#### [Instructions for the task]
Print each of the records below, leaving every word as it is.

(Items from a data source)
----

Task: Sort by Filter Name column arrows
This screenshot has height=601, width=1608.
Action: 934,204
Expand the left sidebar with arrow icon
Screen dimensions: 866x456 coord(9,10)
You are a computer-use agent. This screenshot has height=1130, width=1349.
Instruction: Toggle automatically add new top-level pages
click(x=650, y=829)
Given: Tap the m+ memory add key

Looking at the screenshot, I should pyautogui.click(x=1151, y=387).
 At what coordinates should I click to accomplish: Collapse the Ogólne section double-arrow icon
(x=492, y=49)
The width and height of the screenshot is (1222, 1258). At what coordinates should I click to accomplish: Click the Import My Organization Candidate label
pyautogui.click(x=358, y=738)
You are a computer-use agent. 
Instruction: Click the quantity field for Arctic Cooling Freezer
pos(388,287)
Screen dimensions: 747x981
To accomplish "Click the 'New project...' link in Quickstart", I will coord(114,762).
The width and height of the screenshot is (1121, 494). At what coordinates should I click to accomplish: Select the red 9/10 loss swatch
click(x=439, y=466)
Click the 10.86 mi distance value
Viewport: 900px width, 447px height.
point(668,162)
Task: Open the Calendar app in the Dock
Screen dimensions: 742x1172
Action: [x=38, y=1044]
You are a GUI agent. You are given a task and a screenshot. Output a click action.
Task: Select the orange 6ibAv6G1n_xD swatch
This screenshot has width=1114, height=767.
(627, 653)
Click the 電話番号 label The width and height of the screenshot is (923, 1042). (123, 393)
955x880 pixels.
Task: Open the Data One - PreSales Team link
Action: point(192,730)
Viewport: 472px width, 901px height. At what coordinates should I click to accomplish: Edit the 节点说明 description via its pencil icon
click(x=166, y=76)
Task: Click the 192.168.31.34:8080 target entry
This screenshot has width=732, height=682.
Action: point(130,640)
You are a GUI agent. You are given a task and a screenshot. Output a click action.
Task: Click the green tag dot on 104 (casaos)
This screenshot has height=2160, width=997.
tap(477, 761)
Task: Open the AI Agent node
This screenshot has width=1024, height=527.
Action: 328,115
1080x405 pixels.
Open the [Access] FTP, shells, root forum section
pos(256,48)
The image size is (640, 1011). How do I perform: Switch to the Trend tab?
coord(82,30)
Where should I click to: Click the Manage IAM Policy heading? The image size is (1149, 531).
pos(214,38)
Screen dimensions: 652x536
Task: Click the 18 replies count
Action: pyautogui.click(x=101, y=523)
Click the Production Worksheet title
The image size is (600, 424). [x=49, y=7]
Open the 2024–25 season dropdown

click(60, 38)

----

#### [Solution for this task]
Task: Sort by Filter Name column arrows
This screenshot has height=601, width=1608.
Action: 934,204
Expand the left sidebar with arrow icon
Screen dimensions: 866x456 coord(9,10)
You are a computer-use agent. This screenshot has height=1130, width=1349.
Instruction: Toggle automatically add new top-level pages
click(x=650, y=829)
Given: Tap the m+ memory add key

Looking at the screenshot, I should pyautogui.click(x=1151, y=387).
 At what coordinates should I click to accomplish: Collapse the Ogólne section double-arrow icon
(x=492, y=49)
The width and height of the screenshot is (1222, 1258). At what coordinates should I click to accomplish: Click the Import My Organization Candidate label
pyautogui.click(x=358, y=738)
You are a computer-use agent. 
Instruction: Click the quantity field for Arctic Cooling Freezer
pos(388,287)
Screen dimensions: 747x981
To accomplish "Click the 'New project...' link in Quickstart", I will coord(114,762).
The width and height of the screenshot is (1121, 494). At what coordinates should I click to accomplish: Select the red 9/10 loss swatch
click(x=439, y=466)
Click the 10.86 mi distance value
Viewport: 900px width, 447px height.
point(668,162)
Task: Open the Calendar app in the Dock
Screen dimensions: 742x1172
Action: [x=38, y=1044]
You are a GUI agent. You are given a task and a screenshot. Output a click action.
Task: Select the orange 6ibAv6G1n_xD swatch
This screenshot has width=1114, height=767.
(627, 653)
Click the 電話番号 label The width and height of the screenshot is (923, 1042). (123, 393)
955x880 pixels.
Task: Open the Data One - PreSales Team link
Action: point(192,730)
Viewport: 472px width, 901px height. At what coordinates should I click to accomplish: Edit the 节点说明 description via its pencil icon
click(x=166, y=76)
Task: Click the 192.168.31.34:8080 target entry
This screenshot has width=732, height=682.
Action: point(130,640)
You are a GUI agent. You are given a task and a screenshot. Output a click action.
Task: Click the green tag dot on 104 (casaos)
This screenshot has height=2160, width=997.
tap(477, 761)
Task: Open the AI Agent node
This screenshot has width=1024, height=527.
Action: 328,115
1080x405 pixels.
Open the [Access] FTP, shells, root forum section
pos(256,48)
The image size is (640, 1011). How do I perform: Switch to the Trend tab?
coord(82,30)
Where should I click to: Click the Manage IAM Policy heading? The image size is (1149, 531).
pos(214,38)
Screen dimensions: 652x536
Task: Click the 18 replies count
Action: pyautogui.click(x=101, y=523)
Click the Production Worksheet title
The image size is (600, 424). [x=49, y=7]
Open the 2024–25 season dropdown

click(60, 38)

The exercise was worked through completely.